(Items from a data source)
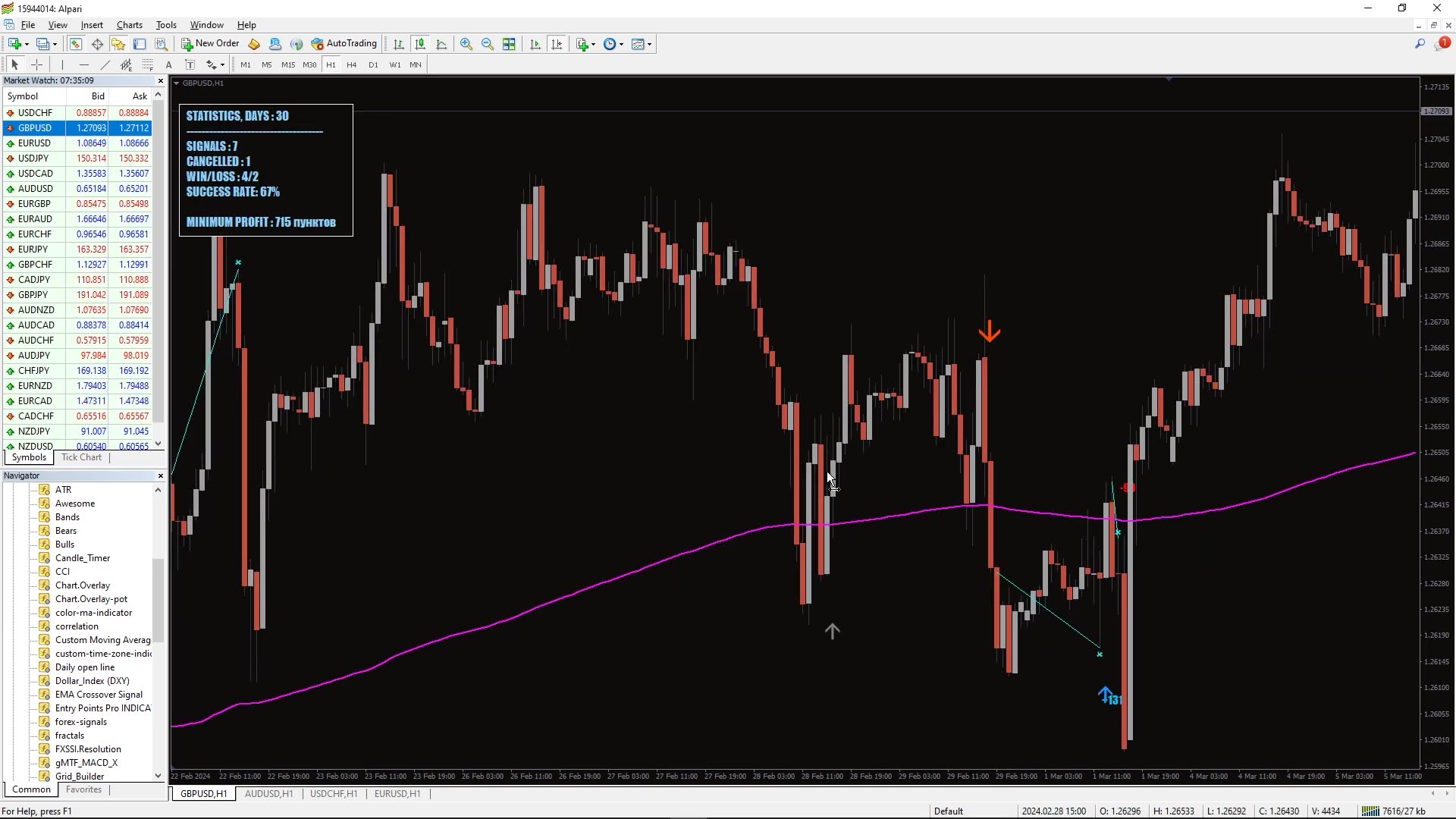Toggle chart auto scroll
This screenshot has width=1456, height=819.
click(x=535, y=44)
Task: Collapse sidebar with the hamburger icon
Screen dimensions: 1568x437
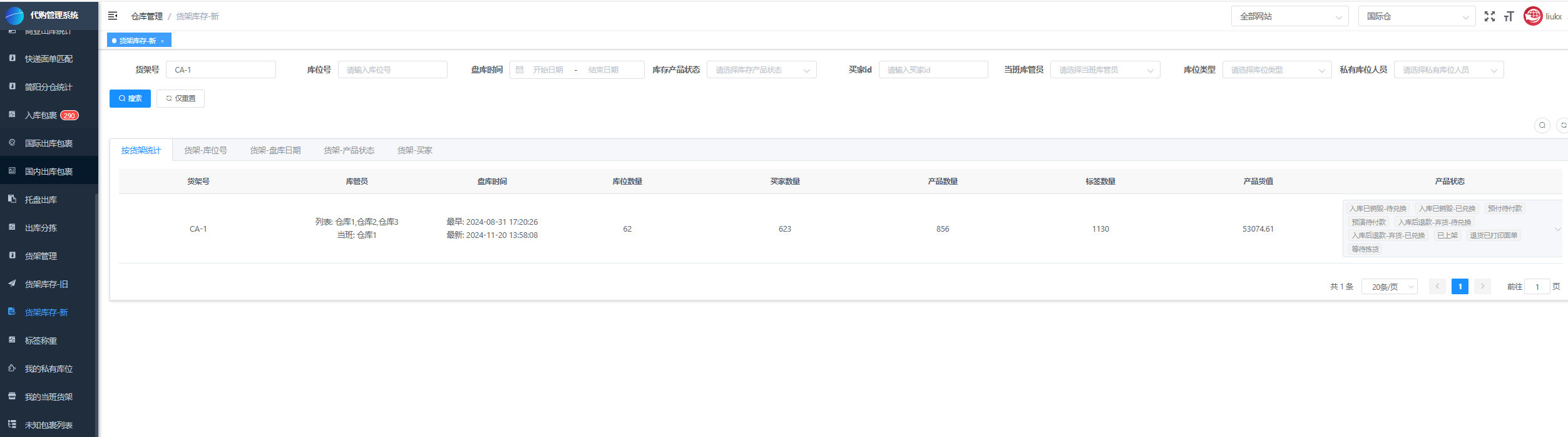Action: click(x=113, y=16)
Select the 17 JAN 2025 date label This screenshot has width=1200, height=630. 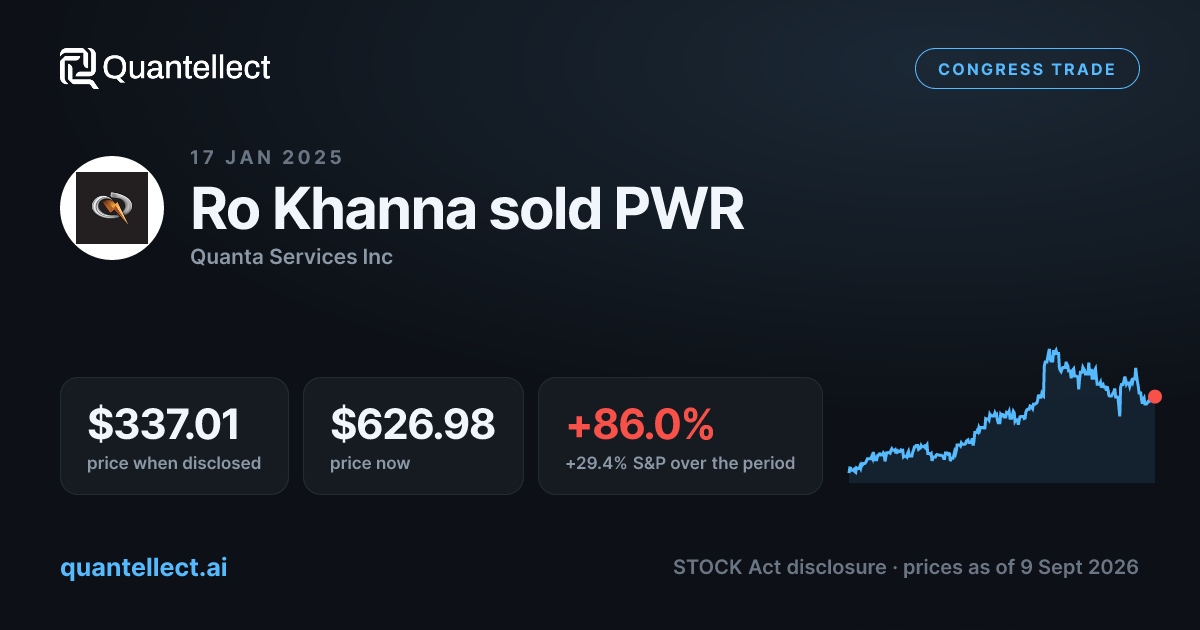click(267, 157)
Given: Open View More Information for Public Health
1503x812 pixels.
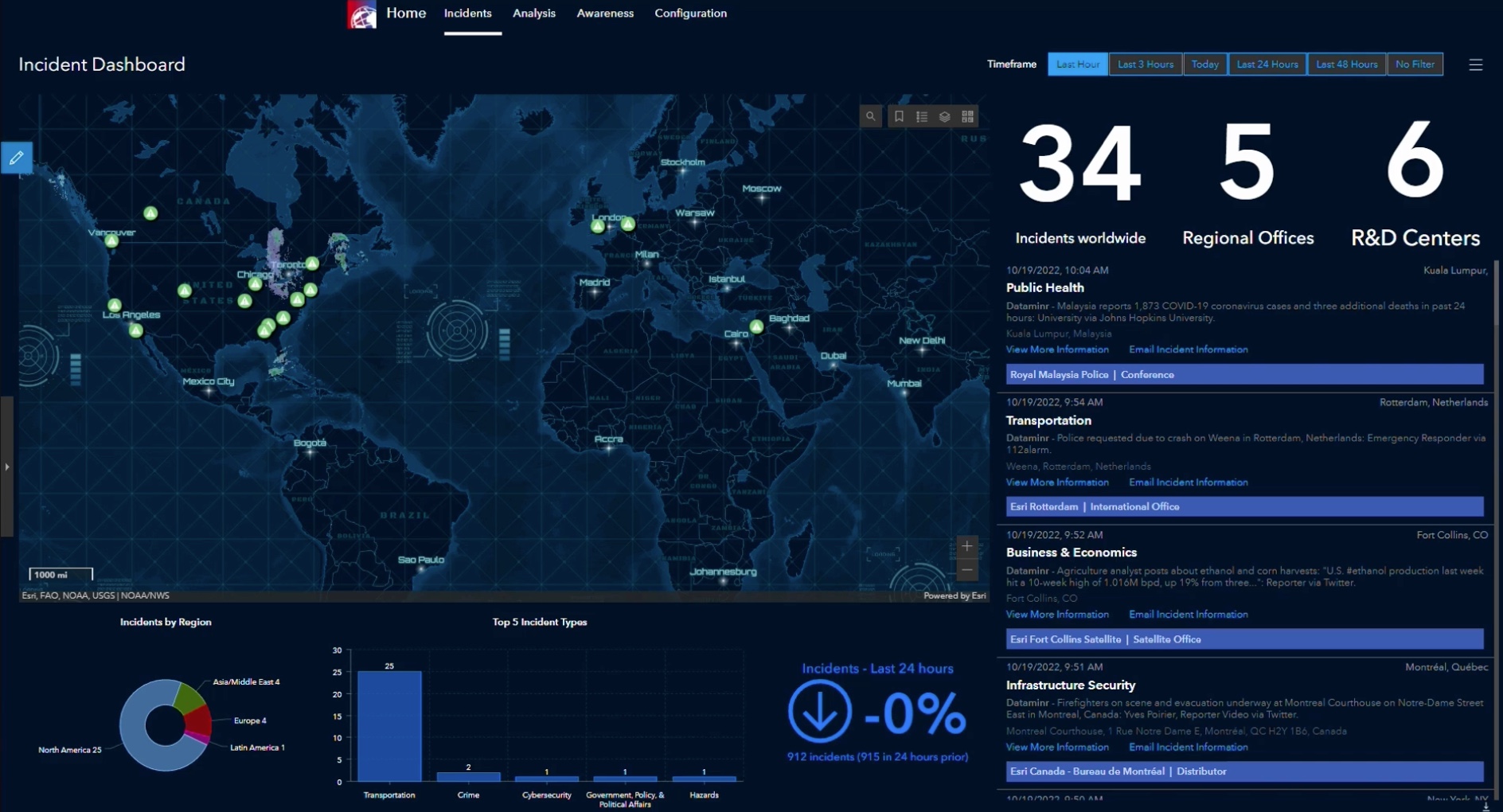Looking at the screenshot, I should (1057, 349).
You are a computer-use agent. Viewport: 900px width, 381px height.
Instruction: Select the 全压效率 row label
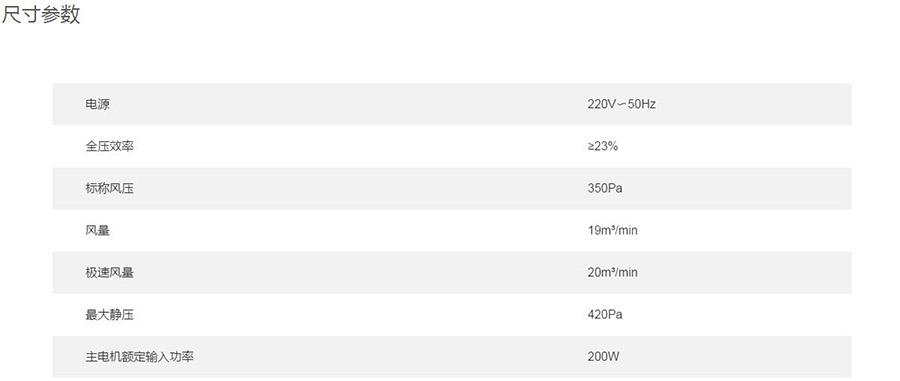(x=109, y=146)
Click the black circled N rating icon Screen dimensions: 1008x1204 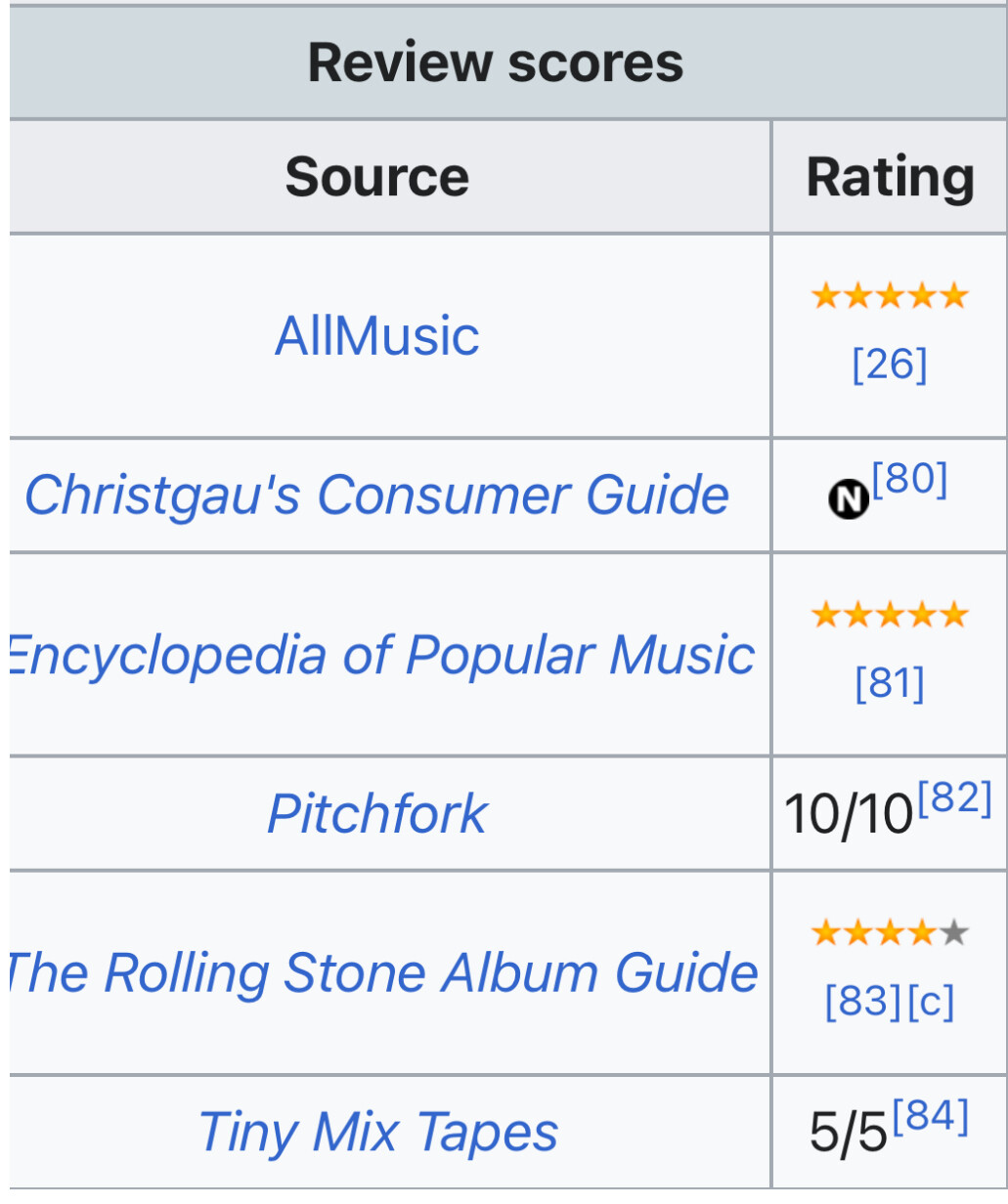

Problem description
Rewrite the material from the line containing "You are a computer-use" through the end of the material, changing "Instruction" to "Task" and keeping everything else the same. Omit the pictures from your answer.

Result below
You are a computer-use agent. Viewport: 900px width, 381px height.
Task: Select the 全压效率 row label
(x=109, y=146)
Click the black circled N rating icon Screen dimensions: 1008x1204 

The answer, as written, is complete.